Parametrization is a fundamental concept in calculus that involves expressing a geometric curve or surface using one or more parameters. This technique is especially useful in computing line integrals, as it allows us to express each coordinate using a single variable. For curve \(C_1\), which is part of a circular path on the cylinder with the plane \(z=3\), we use trigonometric functions to express the path in terms of \(t\).

• \(x = 4\cos(t)\),
• \(y = 4\sin(t)\),
• \(z = 3\)

This representation helps in simplifying the integration process over the path. Parametrization not only allows us to describe paths effectively but also accommodates complexities involving curves and spatial coordinates.

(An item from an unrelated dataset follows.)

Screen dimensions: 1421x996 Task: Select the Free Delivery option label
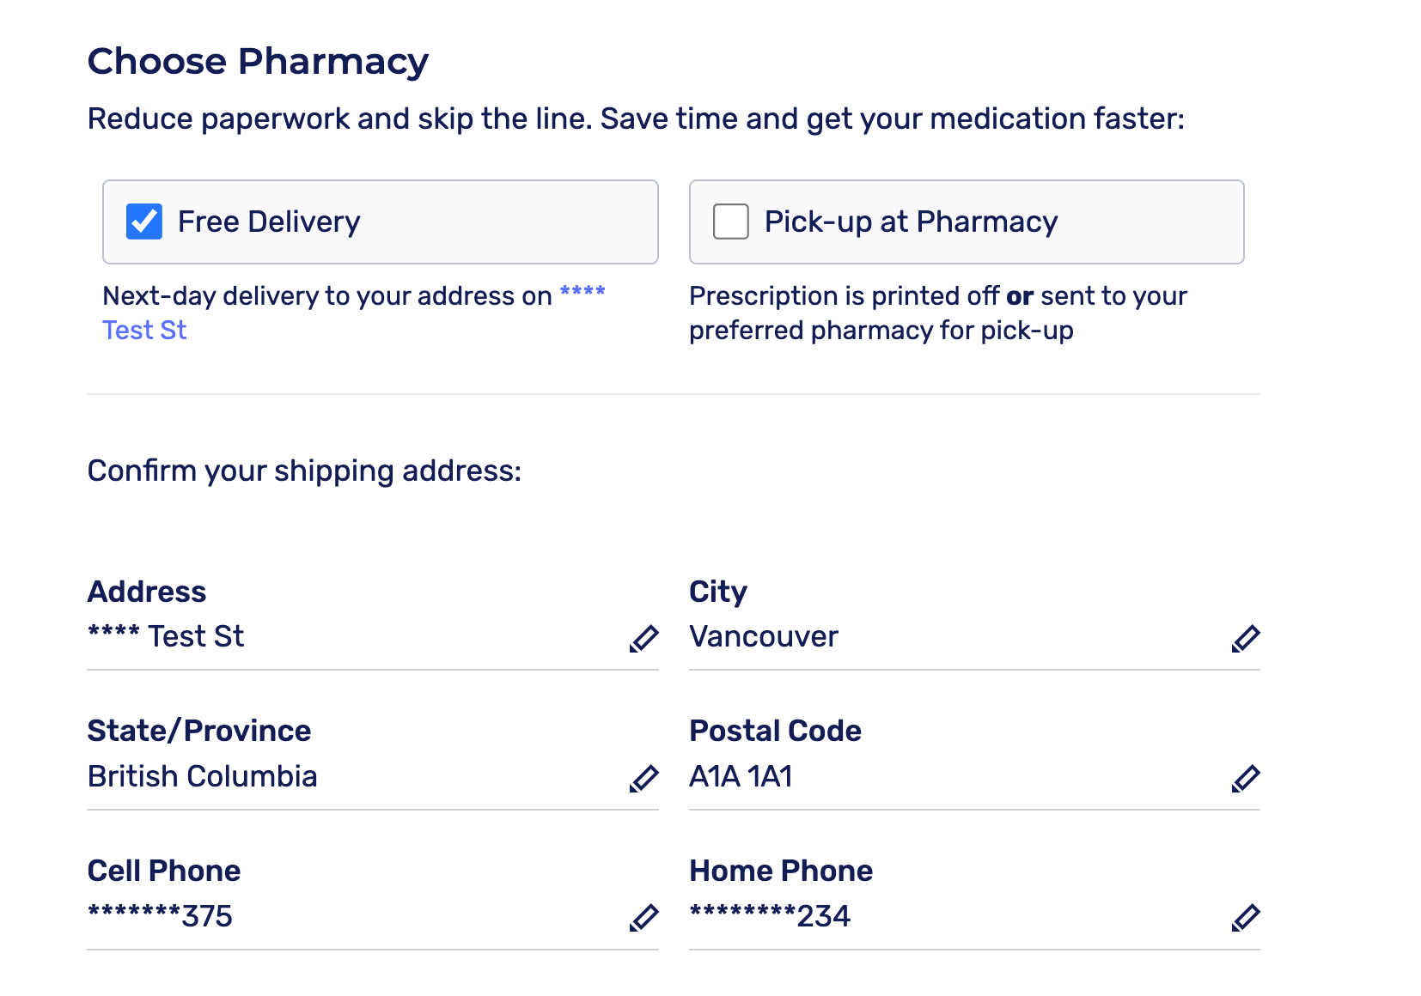269,222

A cylinder in mathematics is a three-dimensional surface composed of all the points equidistant from a line (the axis). The given cylinder's equation is \(x^2 + y^2 = 16\). This implies it is circular in the \(xy\)-plane with a radius of 4. Consider the cylinder's intersection with the plane \(z=3\), creating a circle at a constant height of 3. This is crucial as it simplifies our line integral calculation by keeping \(z\) constant. Cylindrical shapes often make complex spatial problems more manageable, as they allow decomposition into simpler components, such as circles, which are easier to parametrize and manipulate mathematically.

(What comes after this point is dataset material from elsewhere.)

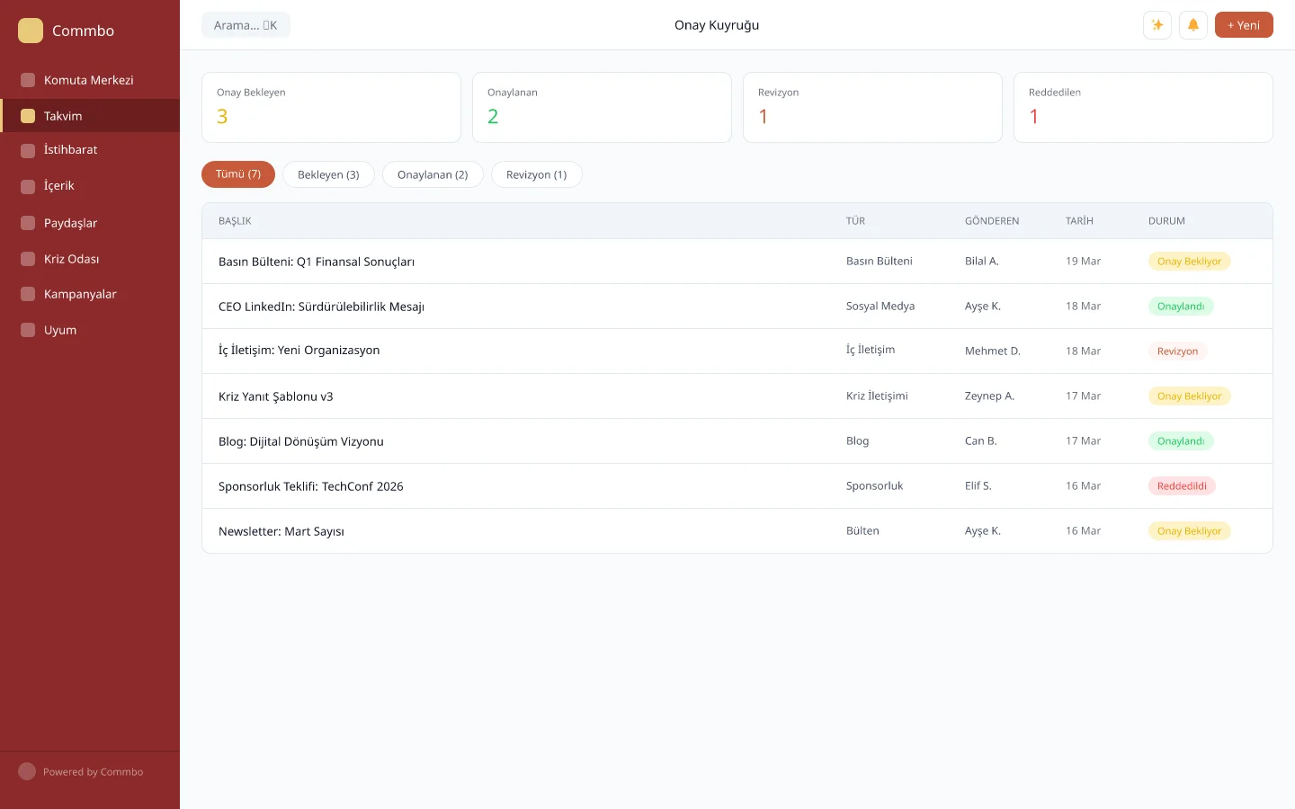
Task: Click the Commbo logo icon
Action: (x=31, y=31)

The intersection of geometric shapes, such as a cylinder and a plane, leads to simpler curves which can be analyzed with line integrals. In this problem, plane \(z=3\) cuts the cylinder \(x^2+y^2=16\), forming a circular path at \(z=3\). This path forms the curve \(C_1\) from

• (0,4,3)
• to > (-4,0,3)

Intersections are valuable in geometry as they break down complex structures into simple ones, facilitating analysis and computation. Understanding how intersections work helps predict these simple curves and paths within more extensive integrations.

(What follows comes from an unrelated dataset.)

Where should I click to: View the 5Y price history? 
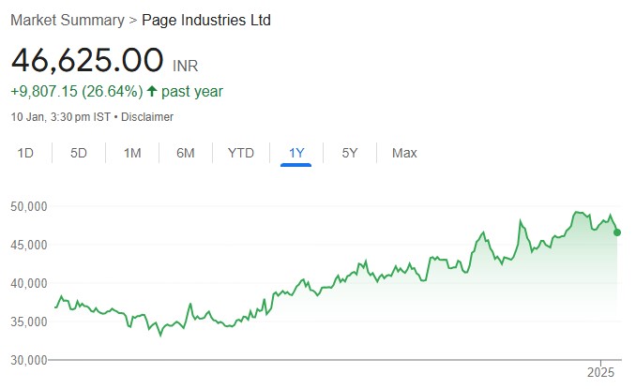click(x=349, y=153)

Differentiation brings the change in parameters into account, crucial for computing line integrals. For the curve \(C_1\), we differentiate the parametrized equations with respect to \(t\) as follows:

• \(dx = -4\sin(t)\,dt\)
• \(dy = 4\cos(t)\,dt\)
• \(dz = 0\)

This process gives us the infinitesimal segments \(dx\), \(dy\), \(dz\) to substitute back into the line integral expression. Integrating these differentials over the specified interval of the parameter allows us to calculate the line integral across the defined path. Differentiation of parametrizations ensures that each small segment of the path is accounted for, contributing to the total integral of our original expression.